◆ Direction ◆
Arrange the items from the line with "Task: Click the Business Name input field" up to and including the line with "pyautogui.click(x=60, y=67)" as a numbered list, omitting blank lines.

Dataset rows
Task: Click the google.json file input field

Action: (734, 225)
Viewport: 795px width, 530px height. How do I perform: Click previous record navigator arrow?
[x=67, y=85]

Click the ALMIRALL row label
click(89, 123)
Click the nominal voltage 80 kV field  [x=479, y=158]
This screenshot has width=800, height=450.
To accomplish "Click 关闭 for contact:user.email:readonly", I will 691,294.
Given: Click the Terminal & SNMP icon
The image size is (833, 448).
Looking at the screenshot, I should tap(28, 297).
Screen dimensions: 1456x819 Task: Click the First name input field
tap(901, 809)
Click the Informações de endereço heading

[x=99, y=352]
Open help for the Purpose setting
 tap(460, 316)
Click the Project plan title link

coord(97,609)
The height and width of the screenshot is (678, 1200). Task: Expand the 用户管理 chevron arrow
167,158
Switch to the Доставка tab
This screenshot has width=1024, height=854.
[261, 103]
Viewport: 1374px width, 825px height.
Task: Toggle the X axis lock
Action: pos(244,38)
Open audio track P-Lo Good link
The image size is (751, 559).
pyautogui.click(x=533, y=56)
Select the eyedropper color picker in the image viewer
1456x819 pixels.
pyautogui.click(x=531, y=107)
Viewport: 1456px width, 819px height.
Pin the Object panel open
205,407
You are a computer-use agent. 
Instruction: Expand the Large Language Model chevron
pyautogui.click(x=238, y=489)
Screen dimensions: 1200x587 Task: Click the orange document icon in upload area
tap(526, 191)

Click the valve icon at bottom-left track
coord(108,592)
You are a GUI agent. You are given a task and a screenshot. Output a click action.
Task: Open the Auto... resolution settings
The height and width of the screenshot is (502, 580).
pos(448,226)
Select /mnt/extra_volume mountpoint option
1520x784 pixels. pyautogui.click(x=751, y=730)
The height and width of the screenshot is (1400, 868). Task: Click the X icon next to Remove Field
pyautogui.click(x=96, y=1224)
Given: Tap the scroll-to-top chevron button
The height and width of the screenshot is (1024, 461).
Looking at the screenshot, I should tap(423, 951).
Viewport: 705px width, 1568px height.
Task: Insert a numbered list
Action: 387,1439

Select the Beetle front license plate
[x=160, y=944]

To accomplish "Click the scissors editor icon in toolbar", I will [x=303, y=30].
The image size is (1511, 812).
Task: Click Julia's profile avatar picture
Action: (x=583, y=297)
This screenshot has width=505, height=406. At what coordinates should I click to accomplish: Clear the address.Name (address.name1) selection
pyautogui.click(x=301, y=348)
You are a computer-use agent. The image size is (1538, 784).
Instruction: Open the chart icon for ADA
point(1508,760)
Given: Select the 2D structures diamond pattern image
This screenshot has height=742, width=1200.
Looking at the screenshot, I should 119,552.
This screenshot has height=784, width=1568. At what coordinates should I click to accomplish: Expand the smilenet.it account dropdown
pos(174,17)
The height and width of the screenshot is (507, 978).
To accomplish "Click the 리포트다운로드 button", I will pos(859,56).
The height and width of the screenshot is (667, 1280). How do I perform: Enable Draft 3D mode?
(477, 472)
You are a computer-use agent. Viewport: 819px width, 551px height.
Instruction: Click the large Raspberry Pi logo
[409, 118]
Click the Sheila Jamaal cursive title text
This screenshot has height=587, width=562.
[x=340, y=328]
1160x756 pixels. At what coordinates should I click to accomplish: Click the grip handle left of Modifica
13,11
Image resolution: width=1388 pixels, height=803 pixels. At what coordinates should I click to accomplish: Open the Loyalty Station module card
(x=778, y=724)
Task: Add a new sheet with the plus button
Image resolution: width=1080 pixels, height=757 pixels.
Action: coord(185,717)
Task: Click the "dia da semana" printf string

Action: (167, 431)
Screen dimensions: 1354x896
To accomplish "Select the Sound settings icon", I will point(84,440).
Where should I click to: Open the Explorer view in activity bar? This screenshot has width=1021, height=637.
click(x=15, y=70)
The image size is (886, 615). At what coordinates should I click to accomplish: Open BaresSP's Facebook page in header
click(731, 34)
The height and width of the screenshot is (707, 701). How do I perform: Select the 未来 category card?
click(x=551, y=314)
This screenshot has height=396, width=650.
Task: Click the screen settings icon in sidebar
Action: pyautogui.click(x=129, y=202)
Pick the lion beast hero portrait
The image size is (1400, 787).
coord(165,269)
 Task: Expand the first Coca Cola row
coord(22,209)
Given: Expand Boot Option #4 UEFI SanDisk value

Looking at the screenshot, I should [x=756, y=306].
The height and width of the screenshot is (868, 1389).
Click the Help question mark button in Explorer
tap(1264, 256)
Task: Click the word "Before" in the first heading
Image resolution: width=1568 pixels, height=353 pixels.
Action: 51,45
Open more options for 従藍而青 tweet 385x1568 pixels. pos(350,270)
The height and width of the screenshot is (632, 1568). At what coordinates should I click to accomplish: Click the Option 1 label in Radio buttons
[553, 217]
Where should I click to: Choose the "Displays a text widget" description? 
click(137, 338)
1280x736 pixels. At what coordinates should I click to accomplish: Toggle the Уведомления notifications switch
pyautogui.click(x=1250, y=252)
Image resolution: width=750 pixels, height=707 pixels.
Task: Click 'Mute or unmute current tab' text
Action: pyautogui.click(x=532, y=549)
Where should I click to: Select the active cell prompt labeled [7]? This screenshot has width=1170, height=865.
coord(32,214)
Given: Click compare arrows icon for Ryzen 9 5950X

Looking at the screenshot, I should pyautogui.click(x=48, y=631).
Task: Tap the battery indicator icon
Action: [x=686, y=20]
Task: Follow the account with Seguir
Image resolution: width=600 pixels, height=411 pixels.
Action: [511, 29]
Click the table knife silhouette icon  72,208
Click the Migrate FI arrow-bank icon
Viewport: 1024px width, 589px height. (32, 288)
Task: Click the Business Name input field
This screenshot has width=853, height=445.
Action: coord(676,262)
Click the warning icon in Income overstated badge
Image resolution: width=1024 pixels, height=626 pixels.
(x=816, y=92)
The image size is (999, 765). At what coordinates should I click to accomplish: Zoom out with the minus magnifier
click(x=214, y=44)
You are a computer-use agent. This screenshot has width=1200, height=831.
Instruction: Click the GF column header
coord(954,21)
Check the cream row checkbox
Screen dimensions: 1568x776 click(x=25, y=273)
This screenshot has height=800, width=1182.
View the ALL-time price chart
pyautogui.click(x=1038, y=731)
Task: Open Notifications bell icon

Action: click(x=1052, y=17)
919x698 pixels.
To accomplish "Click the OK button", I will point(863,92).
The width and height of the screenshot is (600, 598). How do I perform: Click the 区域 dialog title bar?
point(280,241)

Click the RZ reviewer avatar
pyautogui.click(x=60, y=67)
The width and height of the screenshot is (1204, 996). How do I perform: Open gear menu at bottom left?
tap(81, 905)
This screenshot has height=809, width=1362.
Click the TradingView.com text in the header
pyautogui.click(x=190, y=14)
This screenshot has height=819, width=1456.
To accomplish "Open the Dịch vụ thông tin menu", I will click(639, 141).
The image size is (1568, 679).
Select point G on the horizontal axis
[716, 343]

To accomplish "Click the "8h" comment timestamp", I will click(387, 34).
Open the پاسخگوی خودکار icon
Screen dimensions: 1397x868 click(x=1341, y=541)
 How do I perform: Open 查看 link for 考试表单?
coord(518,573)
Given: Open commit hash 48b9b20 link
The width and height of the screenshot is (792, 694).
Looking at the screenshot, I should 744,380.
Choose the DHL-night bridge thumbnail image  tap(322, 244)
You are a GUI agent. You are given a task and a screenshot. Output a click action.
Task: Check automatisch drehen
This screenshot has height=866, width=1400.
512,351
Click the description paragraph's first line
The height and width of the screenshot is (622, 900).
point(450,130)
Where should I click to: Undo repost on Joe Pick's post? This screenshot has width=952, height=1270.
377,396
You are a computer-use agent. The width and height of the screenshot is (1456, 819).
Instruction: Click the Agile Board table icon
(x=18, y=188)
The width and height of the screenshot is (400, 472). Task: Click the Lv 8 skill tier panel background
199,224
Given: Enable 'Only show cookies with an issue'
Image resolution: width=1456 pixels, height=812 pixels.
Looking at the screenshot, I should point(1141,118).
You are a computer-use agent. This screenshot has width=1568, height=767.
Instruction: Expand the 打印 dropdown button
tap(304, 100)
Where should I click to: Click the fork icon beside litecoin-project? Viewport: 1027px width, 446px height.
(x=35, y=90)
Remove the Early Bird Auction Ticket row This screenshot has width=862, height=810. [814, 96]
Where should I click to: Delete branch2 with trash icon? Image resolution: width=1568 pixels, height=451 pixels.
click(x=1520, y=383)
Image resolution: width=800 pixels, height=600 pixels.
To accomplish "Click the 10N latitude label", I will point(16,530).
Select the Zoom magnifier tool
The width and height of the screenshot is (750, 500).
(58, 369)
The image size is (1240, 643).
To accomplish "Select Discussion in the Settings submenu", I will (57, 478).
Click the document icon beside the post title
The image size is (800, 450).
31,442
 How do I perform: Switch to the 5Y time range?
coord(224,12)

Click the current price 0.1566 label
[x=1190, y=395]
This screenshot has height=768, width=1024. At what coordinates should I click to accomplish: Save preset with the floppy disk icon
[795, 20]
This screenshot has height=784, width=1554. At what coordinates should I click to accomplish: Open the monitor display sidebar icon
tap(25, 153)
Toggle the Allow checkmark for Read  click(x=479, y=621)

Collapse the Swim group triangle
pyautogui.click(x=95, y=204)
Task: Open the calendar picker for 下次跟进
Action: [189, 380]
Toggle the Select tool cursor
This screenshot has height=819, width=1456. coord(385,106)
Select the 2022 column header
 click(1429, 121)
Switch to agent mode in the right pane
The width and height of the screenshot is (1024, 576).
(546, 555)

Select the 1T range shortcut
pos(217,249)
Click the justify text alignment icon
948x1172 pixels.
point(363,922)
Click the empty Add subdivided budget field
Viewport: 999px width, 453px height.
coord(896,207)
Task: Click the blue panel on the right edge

◆ Result of the task ◆
1. Task: Click the Business Name input field
2. This screenshot has width=853, height=445.
3. Action: coord(676,262)
4. Click the warning icon in Income overstated badge
5. Image resolution: width=1024 pixels, height=626 pixels.
6. (x=816, y=92)
7. The image size is (999, 765). At what coordinates should I click to accomplish: Zoom out with the minus magnifier
8. click(x=214, y=44)
9. You are a computer-use agent. This screenshot has width=1200, height=831.
10. Instruction: Click the GF column header
11. coord(954,21)
12. Check the cream row checkbox
13. Screen dimensions: 1568x776 click(x=25, y=273)
14. This screenshot has height=800, width=1182.
15. View the ALL-time price chart
16. pyautogui.click(x=1038, y=731)
17. Task: Open Notifications bell icon
18. Action: click(x=1052, y=17)
19. 919x698 pixels.
20. To accomplish "Click the OK button", I will point(863,92).
21. The width and height of the screenshot is (600, 598). How do I perform: Click the 区域 dialog title bar?
22. point(280,241)
23. Click the RZ reviewer avatar
24. pyautogui.click(x=60, y=67)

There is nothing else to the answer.